You know you are getting old if you remember taking any of the over-the-counter potions featured in this entertaining and informative book.
Bonnington's Irish Moss, Lane's Emulsion, Buckley's Canadiol and Clements Tonic were all in our home medicine cabinet.
While I still shudder at the memory of Lane's Emulsion (made in Oamaru until 1984), I cannot recall ever taking the Australian-made Clements Tonic. After reading this early advertisement for it, I almost wish I did.
''Fellow Australians, we don't want the Yankee quack to dump his ship-loads of clap-trap fooleries and cure-alls on our Australian shores, and fool us with his smooth tongue and plausible humbug; neither do we want him to suck the vitality and marrow out of our people with his consignments of chemical slops, which with specious plausibility he guarantees to cure everything from epilepsy to impecuniosity.''
Some of the other names in Claire Le Couteur's selection of about 100 popular medical remedies from the Cotter Medical History Trust's collection in Christchurch also seem familiar, including Kolynos tooth powder.
Most of the featured items were on sale in New Zealand in the late 19th and early 20th century. Gout remedies, laxatives, nerve tonics, hair restorers, catarrh cures, indigestion pills, blood purifiers, vitamin treatments, thermal wool, and rat poison (the odd man out) are among the concoctions, each with a photograph attractively displayed beside information about their history and make-up (if known).
It is fun to dip into this book, perhaps starting with the names you recognise. Although it is in alphabetical order, an index would have been helpful, too.

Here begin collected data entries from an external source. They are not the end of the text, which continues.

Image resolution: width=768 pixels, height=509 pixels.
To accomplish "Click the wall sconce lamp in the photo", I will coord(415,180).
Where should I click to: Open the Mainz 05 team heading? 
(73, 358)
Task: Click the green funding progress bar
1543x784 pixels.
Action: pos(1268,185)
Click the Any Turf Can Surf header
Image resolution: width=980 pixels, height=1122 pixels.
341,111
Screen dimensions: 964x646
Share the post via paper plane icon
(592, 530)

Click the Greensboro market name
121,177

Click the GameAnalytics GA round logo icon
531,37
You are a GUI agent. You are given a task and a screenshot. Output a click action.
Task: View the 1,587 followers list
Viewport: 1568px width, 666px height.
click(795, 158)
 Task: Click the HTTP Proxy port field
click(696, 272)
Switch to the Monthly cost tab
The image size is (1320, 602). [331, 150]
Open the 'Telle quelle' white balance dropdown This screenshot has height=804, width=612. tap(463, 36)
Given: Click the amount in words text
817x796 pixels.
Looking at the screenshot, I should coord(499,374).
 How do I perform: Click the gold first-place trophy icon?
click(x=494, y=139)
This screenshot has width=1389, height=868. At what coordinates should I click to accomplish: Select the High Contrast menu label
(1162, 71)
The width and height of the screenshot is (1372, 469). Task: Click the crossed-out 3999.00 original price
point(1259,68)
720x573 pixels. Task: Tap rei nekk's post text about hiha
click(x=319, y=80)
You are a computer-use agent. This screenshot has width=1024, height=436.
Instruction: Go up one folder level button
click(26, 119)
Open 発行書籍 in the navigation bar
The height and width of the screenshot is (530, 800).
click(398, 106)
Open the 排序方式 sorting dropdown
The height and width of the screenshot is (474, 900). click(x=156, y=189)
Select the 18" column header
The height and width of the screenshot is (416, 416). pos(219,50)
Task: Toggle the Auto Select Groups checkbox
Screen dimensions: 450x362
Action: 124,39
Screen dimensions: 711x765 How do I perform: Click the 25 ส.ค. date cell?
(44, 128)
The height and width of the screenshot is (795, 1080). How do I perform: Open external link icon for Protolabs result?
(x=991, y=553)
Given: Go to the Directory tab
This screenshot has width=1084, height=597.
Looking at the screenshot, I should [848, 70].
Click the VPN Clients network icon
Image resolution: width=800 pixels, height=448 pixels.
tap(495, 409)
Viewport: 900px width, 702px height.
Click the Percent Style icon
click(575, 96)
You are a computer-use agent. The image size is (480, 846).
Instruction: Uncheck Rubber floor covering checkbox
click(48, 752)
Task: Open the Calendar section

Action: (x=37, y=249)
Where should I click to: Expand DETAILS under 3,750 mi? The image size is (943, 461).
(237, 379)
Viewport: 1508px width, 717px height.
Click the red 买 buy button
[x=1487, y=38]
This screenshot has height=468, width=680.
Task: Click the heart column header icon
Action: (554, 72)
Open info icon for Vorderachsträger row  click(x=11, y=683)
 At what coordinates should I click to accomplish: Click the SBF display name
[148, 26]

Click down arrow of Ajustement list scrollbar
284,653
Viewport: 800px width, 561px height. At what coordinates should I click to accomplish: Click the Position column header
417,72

A favourite for me was Antipon, a weight-loss product containing citric acid, red food colouring, alcohol (0.4%) and water. As well as claiming to reduce your weight dramatically in the first 24 hours it was also supposed to result in ''the removal of the clogging masses of superfluous internal fatty matter that hamper vital machinery''.
Le Couteur tells us that in 1934 the Minister of Agriculture, C. E. MacMillan took this because his family had become alarmed at his ''increasing proportions''. He thrived on a case of the stuff sent from England but did not admit to any weight loss as a result.
We might laugh at such folly, but I wonder if many of the potions peddled today are much more effective. Ship-loads of clap-trap fooleries indeed.
- Elspeth McLean is a columnist and former ODT health reporter.